O presidente da Comissão Defesa Criança OAB/SC, Edelvan Jesus da Conceição comenta da participação da Ordem dos Advogados do Brasil sobre o tema.

“A OAB tenta agir de várias formas, tanto no acompanhamento das políticas públicas voltada para a proteção da criança e adolescente numa discussão com as políticas existentes, mas também num diálogo muito próximo à advocacia. Muitos advogados atuam em casos em que eventualmente acontecem situações desse tipo que também precisam estar munidas de informações na atuação junto às políticas públicas num processo também de diálogo, capacitação, pensar também em palestras e eventos que discutam o tema e que de fato fortaleçam a discussão de combate”, alerta Edelvan Jesus.

Crianças e adolescentes são pessoas em formação e, portanto, são ainda mais vulneráveis a situações de abuso e exploração sexual. Esses atos podem acarretar diversas consequências negativas em seu desenvolvimento, causando traumas físicos e psicológicos que podem acometer a vítima por toda a vida.

Por isso, quanto mais se fala sobre o tema, mais se pode fazer para prevenir e combater essas práticas. É importante que haja uma articulação entre família, escola, sociedade e governo para que haja um trabalho conjunto na proteção das crianças e adolescentes.

Presente em plenário, a delegada Alessandra Colpani Rabello enfatizou sobre o cuidado com as crianças e adolescentes.

“A primeira ação importante é ter comunicação com a criança e deixar um caminho aberto para tratar. Claro que às vezes os pais têm um pouco de dificuldade de falar sobre sexo, essa parte é realmente delicada, mas então se não conseguir falar que consiga que a criança tenha confiança em trazer a informação”, ressaltou.

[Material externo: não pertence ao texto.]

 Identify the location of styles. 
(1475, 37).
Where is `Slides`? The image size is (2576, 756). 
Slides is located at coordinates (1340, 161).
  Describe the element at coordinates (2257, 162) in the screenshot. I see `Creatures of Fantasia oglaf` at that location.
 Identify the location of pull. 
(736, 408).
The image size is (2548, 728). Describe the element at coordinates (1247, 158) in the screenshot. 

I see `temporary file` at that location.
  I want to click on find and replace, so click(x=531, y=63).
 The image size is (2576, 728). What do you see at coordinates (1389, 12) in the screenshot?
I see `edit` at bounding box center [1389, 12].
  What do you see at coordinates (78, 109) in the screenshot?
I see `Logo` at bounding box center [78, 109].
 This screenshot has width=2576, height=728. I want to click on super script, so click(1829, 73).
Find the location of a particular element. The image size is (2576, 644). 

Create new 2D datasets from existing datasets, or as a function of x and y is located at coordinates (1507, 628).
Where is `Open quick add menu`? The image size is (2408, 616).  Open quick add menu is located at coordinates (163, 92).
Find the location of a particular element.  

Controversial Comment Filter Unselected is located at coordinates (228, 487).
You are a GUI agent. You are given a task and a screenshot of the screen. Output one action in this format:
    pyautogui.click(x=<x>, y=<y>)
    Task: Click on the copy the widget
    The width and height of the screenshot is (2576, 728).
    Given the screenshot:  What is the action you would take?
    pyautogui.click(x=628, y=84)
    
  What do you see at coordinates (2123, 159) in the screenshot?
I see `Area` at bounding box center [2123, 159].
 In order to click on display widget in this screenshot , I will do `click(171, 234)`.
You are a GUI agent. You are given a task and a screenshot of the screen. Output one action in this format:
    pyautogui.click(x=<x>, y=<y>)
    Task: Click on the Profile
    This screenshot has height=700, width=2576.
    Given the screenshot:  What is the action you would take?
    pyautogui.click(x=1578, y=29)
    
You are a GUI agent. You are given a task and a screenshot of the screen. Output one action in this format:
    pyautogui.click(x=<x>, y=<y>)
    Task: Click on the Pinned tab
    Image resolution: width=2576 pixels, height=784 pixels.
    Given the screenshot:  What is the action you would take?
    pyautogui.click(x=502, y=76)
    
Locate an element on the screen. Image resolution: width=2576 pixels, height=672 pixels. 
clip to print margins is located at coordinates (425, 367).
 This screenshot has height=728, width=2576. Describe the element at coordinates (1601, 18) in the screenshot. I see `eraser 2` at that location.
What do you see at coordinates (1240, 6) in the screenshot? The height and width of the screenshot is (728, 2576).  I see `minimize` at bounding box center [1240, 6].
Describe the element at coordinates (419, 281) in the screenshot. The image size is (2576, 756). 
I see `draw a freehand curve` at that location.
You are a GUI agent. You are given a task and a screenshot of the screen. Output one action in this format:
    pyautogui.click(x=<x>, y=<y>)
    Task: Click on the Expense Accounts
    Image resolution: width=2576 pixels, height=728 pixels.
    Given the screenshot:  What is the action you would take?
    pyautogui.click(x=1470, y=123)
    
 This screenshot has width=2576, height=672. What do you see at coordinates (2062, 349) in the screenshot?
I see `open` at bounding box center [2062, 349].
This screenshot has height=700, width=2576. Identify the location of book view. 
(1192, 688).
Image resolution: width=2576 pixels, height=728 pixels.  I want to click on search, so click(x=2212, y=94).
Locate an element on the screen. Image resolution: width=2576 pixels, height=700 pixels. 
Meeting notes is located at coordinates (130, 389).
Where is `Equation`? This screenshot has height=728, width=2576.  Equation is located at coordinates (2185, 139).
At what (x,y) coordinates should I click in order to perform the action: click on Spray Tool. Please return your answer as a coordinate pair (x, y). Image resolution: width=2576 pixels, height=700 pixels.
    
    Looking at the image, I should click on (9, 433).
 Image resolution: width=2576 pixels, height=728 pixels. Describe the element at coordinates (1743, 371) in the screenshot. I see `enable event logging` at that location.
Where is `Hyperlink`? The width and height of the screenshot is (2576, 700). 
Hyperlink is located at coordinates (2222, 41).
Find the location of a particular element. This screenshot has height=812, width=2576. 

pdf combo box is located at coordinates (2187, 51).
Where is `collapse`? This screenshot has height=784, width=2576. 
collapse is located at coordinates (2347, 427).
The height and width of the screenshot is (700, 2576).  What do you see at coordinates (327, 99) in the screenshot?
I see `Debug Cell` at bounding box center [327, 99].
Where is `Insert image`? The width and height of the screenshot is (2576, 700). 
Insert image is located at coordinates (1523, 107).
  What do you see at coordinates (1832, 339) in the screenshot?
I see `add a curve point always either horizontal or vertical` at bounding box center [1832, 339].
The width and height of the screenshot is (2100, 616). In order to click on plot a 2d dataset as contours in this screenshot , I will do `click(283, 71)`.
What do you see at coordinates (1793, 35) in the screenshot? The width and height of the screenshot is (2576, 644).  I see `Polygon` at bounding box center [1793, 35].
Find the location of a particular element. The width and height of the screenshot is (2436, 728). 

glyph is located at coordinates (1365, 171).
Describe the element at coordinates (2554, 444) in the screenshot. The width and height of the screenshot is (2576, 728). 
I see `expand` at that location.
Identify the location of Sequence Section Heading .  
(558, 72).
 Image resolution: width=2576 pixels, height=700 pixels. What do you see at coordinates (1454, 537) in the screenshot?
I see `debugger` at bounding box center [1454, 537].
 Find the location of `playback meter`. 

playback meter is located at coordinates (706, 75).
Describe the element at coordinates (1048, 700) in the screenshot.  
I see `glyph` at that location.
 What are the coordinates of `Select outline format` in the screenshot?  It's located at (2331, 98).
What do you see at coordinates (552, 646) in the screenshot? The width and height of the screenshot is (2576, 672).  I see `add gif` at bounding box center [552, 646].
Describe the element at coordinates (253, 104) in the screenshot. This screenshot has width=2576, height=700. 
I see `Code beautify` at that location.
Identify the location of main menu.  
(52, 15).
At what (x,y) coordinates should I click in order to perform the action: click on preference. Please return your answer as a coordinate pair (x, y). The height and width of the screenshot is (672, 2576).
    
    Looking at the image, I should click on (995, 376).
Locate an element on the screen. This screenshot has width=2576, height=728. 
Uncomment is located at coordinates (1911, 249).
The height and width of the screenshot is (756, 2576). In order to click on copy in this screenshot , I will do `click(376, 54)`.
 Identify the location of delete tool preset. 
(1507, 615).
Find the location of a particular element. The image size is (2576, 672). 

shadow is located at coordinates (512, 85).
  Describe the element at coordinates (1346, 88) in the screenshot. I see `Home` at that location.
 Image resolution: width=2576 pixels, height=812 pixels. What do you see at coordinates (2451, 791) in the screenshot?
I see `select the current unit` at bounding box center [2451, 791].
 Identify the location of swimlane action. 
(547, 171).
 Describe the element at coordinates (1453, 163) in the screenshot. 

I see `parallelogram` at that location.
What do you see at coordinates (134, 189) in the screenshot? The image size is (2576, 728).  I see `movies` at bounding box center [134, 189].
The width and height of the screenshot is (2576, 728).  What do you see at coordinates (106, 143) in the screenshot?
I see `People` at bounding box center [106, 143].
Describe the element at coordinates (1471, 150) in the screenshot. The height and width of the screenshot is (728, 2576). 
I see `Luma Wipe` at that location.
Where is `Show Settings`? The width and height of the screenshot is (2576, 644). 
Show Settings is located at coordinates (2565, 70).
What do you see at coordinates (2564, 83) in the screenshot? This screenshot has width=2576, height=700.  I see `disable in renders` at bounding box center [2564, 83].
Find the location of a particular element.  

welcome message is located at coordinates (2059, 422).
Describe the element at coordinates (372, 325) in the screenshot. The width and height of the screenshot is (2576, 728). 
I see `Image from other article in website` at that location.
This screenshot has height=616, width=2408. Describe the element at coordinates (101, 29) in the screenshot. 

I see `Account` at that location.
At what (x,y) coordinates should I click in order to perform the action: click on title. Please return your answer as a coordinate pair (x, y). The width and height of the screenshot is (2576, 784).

O fato da sociedade falar abertamente sobre o combate ao abuso e exploração sexual de crianças e adolescentes evidencia a importância da proteção dos seus direitos e valorização do bem-estar e dignidade humana, fortalecendo assim o respeito e o cuidado com a infância e adolescência em nossa sociedade.

O evento contou ainda com a participação do ex-ouvidor Nacional de Direito Humano, Nabih Henrique Chraim, o assessor de relações governamentais, Luiz Fernando Ferreira,  representando prefeito municipal, grupo Força Teen Universal (FTU), que realiza um trabalho no Brasil com mais de 170 mil pré-adolescentes com idades entre 11 e 14 anos que integram o grupo.

É na adolescência que o caráter do ser humano começa a ser moldado e tem início a definição de seu caminho na vida.

A luta contra a violência sexual é de todos nós!

COMO DENUNCIAR:

– O Disque 100, canal de denúncia anônima do Governo Federal, funciona 24 horas, todos os dias da semana –  gratuitamente. Também é possível denunciar pelo aplicativo Direitos Humanos Brasil ou pelo número de WhatsApp (61) 99611-0100.

– A denúncia pode ser feita presencialmente em uma delegacia de polícia, de preferência uma Delegacia de Proteção à mulher ou de crianças e adolescentes, se houver na sua cidade.

– Os Conselhos Tutelares podem ser procurados para ajudar a tirar uma criança de uma situação de violência, ainda que seja uma suspeita.